=== Text excerpt ===
»»

The data below shows the winner changing on the last day, which is an indicator that additional data would increase our confidence in the data. The winner “orange line” had a poor day 1, but a strong day 2 and day 3. This is an indicator that the results were still changing at the time of test completion.
How to Test “Predicted Winners”
If you follow all those best practices, you may have a few new ads that have performed well (and reliably) against the control. You’ll have what we call “predicted winners.”
We know these newly-tested predicted winners performed well against the control in a limited test. What we don’t know is what will happen if we really increase their exposure and test them against purchases and for ROAS. Will they continue to perform?
To find that out, each winning variation should be launched into existing ad sets. These variations should be allowed to compete for impressions versus other top ads. This will allow us to verify whether these new predicted winners are holding up at scale.
Run through this process enough, and you’ll finally have found that precious thing… an ad that beats your control.

««

=== Material for the task ===
»»

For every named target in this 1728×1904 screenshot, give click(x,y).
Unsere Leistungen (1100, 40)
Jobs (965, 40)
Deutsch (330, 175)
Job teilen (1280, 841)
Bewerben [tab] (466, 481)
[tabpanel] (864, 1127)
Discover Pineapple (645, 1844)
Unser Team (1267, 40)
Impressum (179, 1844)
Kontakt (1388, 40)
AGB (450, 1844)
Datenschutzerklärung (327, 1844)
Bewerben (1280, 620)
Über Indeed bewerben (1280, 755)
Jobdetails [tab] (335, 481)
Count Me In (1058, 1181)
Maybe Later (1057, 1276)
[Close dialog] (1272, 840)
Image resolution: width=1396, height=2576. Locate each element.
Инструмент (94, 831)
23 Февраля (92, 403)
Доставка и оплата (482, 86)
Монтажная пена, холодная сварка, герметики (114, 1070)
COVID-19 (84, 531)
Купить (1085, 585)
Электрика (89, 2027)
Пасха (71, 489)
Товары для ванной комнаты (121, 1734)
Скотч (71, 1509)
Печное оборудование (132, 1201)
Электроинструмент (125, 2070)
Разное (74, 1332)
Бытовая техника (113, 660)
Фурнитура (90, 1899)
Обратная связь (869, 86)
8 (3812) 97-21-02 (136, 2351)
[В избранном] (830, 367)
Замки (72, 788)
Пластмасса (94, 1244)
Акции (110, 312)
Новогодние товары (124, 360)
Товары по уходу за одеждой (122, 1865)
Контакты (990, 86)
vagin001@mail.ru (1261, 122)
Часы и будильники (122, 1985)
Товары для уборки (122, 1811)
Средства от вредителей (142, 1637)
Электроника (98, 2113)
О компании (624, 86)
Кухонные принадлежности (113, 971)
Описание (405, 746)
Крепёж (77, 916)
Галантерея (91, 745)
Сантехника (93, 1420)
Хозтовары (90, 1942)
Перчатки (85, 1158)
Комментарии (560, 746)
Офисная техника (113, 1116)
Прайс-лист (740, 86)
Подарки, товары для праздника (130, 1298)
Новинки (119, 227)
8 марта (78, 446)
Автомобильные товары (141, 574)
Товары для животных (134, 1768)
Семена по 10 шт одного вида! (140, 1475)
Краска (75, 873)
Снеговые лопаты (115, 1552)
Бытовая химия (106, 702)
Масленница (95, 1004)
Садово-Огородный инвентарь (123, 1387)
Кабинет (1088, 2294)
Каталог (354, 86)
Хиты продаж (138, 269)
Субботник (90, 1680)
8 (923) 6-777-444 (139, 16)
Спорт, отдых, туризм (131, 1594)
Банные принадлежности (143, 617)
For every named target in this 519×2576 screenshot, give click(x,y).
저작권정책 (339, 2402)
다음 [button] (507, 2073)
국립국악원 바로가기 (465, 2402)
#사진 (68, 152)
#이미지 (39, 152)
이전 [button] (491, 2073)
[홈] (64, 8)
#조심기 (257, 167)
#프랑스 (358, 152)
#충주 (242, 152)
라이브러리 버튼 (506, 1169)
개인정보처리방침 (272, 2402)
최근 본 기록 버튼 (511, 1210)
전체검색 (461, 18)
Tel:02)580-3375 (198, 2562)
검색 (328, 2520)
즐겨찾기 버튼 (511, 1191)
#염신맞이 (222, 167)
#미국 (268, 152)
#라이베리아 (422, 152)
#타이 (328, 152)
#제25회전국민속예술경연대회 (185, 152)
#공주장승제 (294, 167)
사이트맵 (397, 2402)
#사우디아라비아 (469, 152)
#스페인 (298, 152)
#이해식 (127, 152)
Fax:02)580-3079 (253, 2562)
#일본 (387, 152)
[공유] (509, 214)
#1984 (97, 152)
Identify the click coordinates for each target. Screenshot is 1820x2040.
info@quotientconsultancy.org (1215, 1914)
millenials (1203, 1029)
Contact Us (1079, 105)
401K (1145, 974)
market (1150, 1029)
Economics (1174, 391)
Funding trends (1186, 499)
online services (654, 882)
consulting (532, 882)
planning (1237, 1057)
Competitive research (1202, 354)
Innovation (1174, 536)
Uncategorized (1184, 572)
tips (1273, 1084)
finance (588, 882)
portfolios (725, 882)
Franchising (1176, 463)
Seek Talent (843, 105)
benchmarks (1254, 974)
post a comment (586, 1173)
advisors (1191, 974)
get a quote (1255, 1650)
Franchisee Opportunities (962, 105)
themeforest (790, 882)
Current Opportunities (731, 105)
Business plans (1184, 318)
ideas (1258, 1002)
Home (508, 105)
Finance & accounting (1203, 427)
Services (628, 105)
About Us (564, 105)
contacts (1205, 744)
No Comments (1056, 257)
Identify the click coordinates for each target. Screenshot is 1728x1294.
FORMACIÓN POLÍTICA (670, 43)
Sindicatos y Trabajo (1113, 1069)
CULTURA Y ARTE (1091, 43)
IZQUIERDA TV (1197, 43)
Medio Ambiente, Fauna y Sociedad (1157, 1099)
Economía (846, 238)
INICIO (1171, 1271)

««

=== Jobs ===
1 – In the entries, output the lines from the line with "consulting (532, 882)" to the line with "themeforest (790, 882)", both included, and reproduce them unchanged.
2 – Continue the text about testing ads against a control from the point where it ends.
The entries have nothing to do with the text about testing predicted winning ads.

=== Task responses ===
1 –
consulting (532, 882)
planning (1237, 1057)
Competitive research (1202, 354)
Innovation (1174, 536)
Uncategorized (1184, 572)
tips (1273, 1084)
finance (588, 882)
portfolios (725, 882)
Franchising (1176, 463)
Seek Talent (843, 105)
benchmarks (1254, 974)
post a comment (586, 1173)
advisors (1191, 974)
get a quote (1255, 1650)
Franchisee Opportunities (962, 105)
themeforest (790, 882)

2 –
Pro Tips for Mobile User Acquisition Testing
- Get back to testing – Your new winners will soon fatigue and performance will deteriorate. The best way to offset performance fatigue is to replace old creative with new creative winners
- Do more competitive creative analysis – If you’re a new media buyer (or even an experienced one), spend every bit of free time you have doing competitive creative analysis. It’s a high-return activity that will help you generate better ads to run your tests with.
- Don’t trash the near winners – Sometimes in tests, we’ll have ads that were within 10% of the control’s performance but didn’t quite beat it. We don’t just kill those “near winners.” We’ll send them back to the creative team so they can tweak those ads just a bit to improve performance.
Conclusion for Creative Testing
Quantitative creative testing has one of the highest ROIs of any business activity. No matter who you are, or how much creative testing you’re doing, do more of it. It’s the single best way to improve the ROAS for your accounts.